_WHAT IS REQUIRED:_ Transcribe the entries exactly as each line appears.
═════ DATA ═════
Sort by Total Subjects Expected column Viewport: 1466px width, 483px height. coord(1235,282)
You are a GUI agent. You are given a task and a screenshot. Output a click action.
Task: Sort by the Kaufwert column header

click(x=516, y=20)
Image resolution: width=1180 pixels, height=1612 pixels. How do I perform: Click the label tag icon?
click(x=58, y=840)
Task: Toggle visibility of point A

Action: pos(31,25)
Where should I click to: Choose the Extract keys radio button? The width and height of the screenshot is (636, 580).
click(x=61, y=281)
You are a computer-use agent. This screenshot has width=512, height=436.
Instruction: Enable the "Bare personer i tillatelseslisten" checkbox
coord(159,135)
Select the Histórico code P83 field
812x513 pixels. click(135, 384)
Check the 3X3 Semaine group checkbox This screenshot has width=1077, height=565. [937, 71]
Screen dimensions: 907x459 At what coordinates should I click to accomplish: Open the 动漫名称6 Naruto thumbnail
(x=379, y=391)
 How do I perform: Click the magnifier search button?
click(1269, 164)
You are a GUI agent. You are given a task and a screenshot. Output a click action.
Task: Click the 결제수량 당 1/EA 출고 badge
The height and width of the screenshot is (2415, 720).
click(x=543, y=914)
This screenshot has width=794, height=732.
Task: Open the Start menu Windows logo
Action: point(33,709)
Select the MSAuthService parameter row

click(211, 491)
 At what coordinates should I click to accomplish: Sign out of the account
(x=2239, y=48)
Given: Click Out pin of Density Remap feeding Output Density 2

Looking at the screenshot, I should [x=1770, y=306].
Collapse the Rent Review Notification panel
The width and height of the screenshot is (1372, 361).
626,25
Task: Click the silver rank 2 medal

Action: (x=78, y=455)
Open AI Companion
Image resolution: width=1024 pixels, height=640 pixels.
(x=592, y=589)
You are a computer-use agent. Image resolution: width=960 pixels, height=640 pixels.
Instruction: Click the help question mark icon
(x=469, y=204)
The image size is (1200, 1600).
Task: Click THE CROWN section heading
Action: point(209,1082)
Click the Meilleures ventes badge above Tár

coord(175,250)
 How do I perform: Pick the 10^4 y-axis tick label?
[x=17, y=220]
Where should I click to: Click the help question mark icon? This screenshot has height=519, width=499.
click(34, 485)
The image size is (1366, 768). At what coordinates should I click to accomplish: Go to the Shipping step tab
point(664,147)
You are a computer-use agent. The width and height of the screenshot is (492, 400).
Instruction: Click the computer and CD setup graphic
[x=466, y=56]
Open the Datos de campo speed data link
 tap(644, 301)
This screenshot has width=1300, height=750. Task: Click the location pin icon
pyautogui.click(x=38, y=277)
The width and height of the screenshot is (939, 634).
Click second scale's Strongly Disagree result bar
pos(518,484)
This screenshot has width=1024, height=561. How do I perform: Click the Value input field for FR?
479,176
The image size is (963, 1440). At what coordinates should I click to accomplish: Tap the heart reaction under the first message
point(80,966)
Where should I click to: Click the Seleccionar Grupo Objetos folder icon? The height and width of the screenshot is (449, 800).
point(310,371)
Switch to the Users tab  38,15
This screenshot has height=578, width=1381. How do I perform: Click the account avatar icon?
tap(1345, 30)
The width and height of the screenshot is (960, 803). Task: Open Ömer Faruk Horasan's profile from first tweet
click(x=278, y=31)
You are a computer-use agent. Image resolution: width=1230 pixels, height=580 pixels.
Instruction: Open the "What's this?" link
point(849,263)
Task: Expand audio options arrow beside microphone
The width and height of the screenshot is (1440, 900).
═════
_THE COMPLETED TASK:_
Sort by Total Subjects Expected column Viewport: 1466px width, 483px height. coord(1235,282)
You are a GUI agent. You are given a task and a screenshot. Output a click action.
Task: Sort by the Kaufwert column header

click(x=516, y=20)
Image resolution: width=1180 pixels, height=1612 pixels. How do I perform: Click the label tag icon?
click(x=58, y=840)
Task: Toggle visibility of point A

Action: pos(31,25)
Where should I click to: Choose the Extract keys radio button? The width and height of the screenshot is (636, 580).
click(x=61, y=281)
You are a computer-use agent. This screenshot has width=512, height=436.
Instruction: Enable the "Bare personer i tillatelseslisten" checkbox
coord(159,135)
Select the Histórico code P83 field
812x513 pixels. click(135, 384)
Check the 3X3 Semaine group checkbox This screenshot has width=1077, height=565. [937, 71]
Screen dimensions: 907x459 At what coordinates should I click to accomplish: Open the 动漫名称6 Naruto thumbnail
(x=379, y=391)
 How do I perform: Click the magnifier search button?
click(1269, 164)
You are a GUI agent. You are given a task and a screenshot. Output a click action.
Task: Click the 결제수량 당 1/EA 출고 badge
The height and width of the screenshot is (2415, 720).
click(x=543, y=914)
This screenshot has width=794, height=732.
Task: Open the Start menu Windows logo
Action: point(33,709)
Select the MSAuthService parameter row

click(211, 491)
 At what coordinates should I click to accomplish: Sign out of the account
(x=2239, y=48)
Given: Click Out pin of Density Remap feeding Output Density 2

Looking at the screenshot, I should [x=1770, y=306].
Collapse the Rent Review Notification panel
The width and height of the screenshot is (1372, 361).
626,25
Task: Click the silver rank 2 medal

Action: (x=78, y=455)
Open AI Companion
Image resolution: width=1024 pixels, height=640 pixels.
(x=592, y=589)
You are a computer-use agent. Image resolution: width=960 pixels, height=640 pixels.
Instruction: Click the help question mark icon
(x=469, y=204)
The image size is (1200, 1600).
Task: Click THE CROWN section heading
Action: point(209,1082)
Click the Meilleures ventes badge above Tár

coord(175,250)
 How do I perform: Pick the 10^4 y-axis tick label?
[x=17, y=220]
Where should I click to: Click the help question mark icon? This screenshot has height=519, width=499.
click(34, 485)
The image size is (1366, 768). At what coordinates should I click to accomplish: Go to the Shipping step tab
point(664,147)
You are a computer-use agent. The width and height of the screenshot is (492, 400).
Instruction: Click the computer and CD setup graphic
[x=466, y=56]
Open the Datos de campo speed data link
 tap(644, 301)
This screenshot has width=1300, height=750. Task: Click the location pin icon
pyautogui.click(x=38, y=277)
The width and height of the screenshot is (939, 634).
Click second scale's Strongly Disagree result bar
pos(518,484)
This screenshot has width=1024, height=561. How do I perform: Click the Value input field for FR?
479,176
The image size is (963, 1440). At what coordinates should I click to accomplish: Tap the heart reaction under the first message
point(80,966)
Where should I click to: Click the Seleccionar Grupo Objetos folder icon? The height and width of the screenshot is (449, 800).
point(310,371)
Switch to the Users tab  38,15
This screenshot has height=578, width=1381. How do I perform: Click the account avatar icon?
tap(1345, 30)
The width and height of the screenshot is (960, 803). Task: Open Ömer Faruk Horasan's profile from first tweet
click(x=278, y=31)
You are a computer-use agent. Image resolution: width=1230 pixels, height=580 pixels.
Instruction: Open the "What's this?" link
point(849,263)
Task: Expand audio options arrow beside microphone
The width and height of the screenshot is (1440, 900).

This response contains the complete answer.